2023年版税制優遇制度の比較~ふるさと納税の利用率と認知度は高い?
ふるさと納税は、寄附の形で税金の活用先を選択でき、肉類、米、魚介類やフルーツなどの返礼品選びの楽しさもある制度だ。総務省によると2022年度のふるさと納税寄附額は約9,654億円(注1)、納税寄附件数は約5,184万件(注1)、利用者数(注2)も約891万人と過去最高を更新している。十分な普及が進んでいるようだが、納税義務者数(注3)に占める利用者数の比率は約14.9%とまだまだ伸び代がある。利用率を高めるためには認知度の向上が必須だが、ふるさと納税の認知は進んでいるのか? また、他の税制優遇制度と比較して利用率や認知度は高いのだろうか?
そこで筆者らは、2023年9月初旬にふるさと納税も含めた税制優遇制度の利用率と認知度を調べるための調査を行った。年収300万円以上(注4)の方を対象に、「制度の利用に関するアンケート」を実施し、50,788名から回答を得た。
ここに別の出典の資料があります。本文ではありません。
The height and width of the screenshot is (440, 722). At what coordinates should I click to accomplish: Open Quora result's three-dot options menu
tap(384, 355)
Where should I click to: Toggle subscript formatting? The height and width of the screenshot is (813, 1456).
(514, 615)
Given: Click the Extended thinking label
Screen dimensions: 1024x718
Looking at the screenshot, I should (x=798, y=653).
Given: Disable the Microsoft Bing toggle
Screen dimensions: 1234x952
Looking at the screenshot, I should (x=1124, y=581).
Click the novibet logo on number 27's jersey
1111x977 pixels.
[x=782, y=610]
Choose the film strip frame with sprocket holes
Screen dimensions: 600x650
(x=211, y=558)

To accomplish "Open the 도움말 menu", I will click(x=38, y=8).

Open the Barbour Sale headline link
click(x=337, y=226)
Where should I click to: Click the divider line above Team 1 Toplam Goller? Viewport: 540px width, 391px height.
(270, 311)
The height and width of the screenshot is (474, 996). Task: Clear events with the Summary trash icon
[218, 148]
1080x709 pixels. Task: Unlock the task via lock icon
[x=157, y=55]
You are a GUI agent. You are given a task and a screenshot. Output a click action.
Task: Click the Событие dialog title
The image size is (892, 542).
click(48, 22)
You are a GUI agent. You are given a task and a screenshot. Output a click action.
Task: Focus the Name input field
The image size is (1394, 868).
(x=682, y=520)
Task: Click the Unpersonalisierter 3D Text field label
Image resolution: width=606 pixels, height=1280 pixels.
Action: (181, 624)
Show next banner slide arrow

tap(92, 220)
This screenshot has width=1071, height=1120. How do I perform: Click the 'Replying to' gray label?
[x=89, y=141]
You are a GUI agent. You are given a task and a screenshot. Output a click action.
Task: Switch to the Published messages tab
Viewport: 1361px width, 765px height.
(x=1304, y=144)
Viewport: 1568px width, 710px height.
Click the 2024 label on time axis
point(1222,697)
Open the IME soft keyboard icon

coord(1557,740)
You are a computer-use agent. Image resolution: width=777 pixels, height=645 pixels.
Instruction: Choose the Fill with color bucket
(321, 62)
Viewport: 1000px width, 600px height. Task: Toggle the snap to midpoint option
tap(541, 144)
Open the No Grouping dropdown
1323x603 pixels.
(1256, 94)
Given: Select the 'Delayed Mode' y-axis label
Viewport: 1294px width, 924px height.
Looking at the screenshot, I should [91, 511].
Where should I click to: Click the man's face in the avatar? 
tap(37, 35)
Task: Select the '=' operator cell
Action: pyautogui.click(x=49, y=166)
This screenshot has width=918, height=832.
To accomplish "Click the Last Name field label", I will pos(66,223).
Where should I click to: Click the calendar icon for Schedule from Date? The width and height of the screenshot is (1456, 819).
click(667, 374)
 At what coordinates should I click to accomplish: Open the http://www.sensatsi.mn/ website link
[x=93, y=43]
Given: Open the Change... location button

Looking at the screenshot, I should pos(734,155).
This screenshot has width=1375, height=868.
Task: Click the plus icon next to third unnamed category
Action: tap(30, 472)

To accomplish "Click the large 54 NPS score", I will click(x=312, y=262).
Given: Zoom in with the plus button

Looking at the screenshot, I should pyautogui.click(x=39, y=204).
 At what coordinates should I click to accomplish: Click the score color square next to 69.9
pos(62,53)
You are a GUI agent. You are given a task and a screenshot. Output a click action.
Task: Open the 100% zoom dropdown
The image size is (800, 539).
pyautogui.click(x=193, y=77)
(調査概要①参照)。
図1は、5つの税制優遇制度の利用状況と認知度である。ふるさと納税の利用率は37.6%(うち過去に利用し、調査時点で未利用は6.1%)で、他の税制優遇制度と比較して最も高い。水色のふるさと納税を「知っているが利用していない」は59.2%で、この約6割の人々の利用意欲を高めるための取組みが求められる。一方で、灰色のふるさと納税を「知らない」と回答したのはわずか3.2%だった。つまり、ふるさと納税の認知度は96.8%で、5つの制度の中でも圧倒的に高いことがわかった。ふるさと納税は、民間のポータルサイトを通じた寄附が主流なので、自治体の広報に加えて民間企業によるさまざまな媒体での周知ができている。ふるさと納税の訴求力の工夫は、他の制度の認知度向上の参考になるだろう。
どこに寄附する?~2022年の寄附先自治体との関係性
ふるさと納税は、税制控除制度と返礼品の魅力により年々利用者が増えている。政府は、ふるさと納税の自治体選択が、第二の理念で掲げる(注5)「ふるさとやお世話になった地域の応援」から、「返礼品の選択」に偏重しているとし、返礼品の過当競争を避けるべく度重なる制度改正を行ってきた。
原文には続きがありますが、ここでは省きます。